**PROVIDED PASSAGE:**
Hey Joel. Can you walk us through your background, and what led you to start browserless?

Sure! Many, many years ago I was a young musician that wanted to get into programming. I had always been fascinated with computers, and had even “sold” programs on old TI-86 calculators in High School, so making a change into programming was something definitely in the cards. At the same time I always enjoyed the more creative-side of it, again being a musician, so that naturally led me to front-end development.

One of the things you encounter in front-end development is this notion of functional, or end-to-end tests, wherein you start a web-browser programmatically and “tell” it to do stuff to make sure the right workflow happens. The first time I encountered this I thought it was voodoo! I couldn’t believe this type of automation was possible! At the same time this very cool technology was extremely brittle, mostly due to it running on homemade browsers in order to execute headlessly.

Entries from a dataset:
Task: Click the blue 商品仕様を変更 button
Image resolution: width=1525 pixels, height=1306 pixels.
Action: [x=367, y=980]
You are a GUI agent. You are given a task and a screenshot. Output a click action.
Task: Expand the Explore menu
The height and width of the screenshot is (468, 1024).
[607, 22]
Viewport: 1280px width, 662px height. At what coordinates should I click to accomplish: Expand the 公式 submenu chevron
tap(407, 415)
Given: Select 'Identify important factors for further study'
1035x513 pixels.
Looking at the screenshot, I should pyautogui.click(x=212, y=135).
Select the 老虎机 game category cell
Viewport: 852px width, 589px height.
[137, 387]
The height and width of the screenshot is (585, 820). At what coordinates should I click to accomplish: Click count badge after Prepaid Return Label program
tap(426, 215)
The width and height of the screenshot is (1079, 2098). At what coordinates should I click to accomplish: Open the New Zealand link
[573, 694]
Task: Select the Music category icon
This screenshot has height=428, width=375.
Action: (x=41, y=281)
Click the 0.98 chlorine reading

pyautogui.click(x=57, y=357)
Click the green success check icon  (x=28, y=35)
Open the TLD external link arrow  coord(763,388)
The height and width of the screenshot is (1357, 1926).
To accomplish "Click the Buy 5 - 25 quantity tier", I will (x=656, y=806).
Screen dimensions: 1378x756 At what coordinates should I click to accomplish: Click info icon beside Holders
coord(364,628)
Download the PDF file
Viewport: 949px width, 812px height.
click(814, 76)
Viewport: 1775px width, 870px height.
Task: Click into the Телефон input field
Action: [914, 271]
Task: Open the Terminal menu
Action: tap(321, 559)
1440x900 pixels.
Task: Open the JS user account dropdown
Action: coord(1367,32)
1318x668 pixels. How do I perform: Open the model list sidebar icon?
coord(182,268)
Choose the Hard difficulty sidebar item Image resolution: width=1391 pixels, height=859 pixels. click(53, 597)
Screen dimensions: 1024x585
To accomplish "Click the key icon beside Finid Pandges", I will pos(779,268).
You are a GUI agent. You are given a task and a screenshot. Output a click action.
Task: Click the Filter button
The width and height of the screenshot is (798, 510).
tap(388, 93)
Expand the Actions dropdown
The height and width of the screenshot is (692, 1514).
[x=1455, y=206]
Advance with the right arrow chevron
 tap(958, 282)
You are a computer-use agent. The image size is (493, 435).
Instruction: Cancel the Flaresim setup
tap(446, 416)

**TASK GOAL:**
Pick up the interview with Joel about starting browserless where it stops, and continue it from there.

**RESPONSE TO THE TASK:**
Anyways, years down the road I was working on a side-project where folks could come and build out a wishlist from any website. This involved scraping information from webpages as users would simply enter their links into my site, which we’d then go off and get images and pricing data. One site in particular was architected as a single-page application, meaning you couldn’t just get that information with simple cURL or other libraries. You had to have a fully-running web browser to do so. Reflecting back upon the years of having done such a thing, I realized I didn’t want to do any of that and would readily pay someone to host the browser for me, if only such a thing had existed.

That was the spark that eventually led me to build browserless: it was something I wanted, would pay for, but didn’t yet exist.

How would you describe browserless to your grandma?

Such a great question, and every time I try and explain it to my family they seemingly get it wrong even though I try and simplify it down! I’ve had success with the “eBay” example now. Simply put: if you wanted to check the prices on eBay of a particular item each day you’d probably just login and do so manually. Pretty easy. However, let’s say you have a company that has to do this for thousands and thousands of products a day! That’s a really time consuming effort right? In comes browserless where you can automate this check, and avoid having to do all that work.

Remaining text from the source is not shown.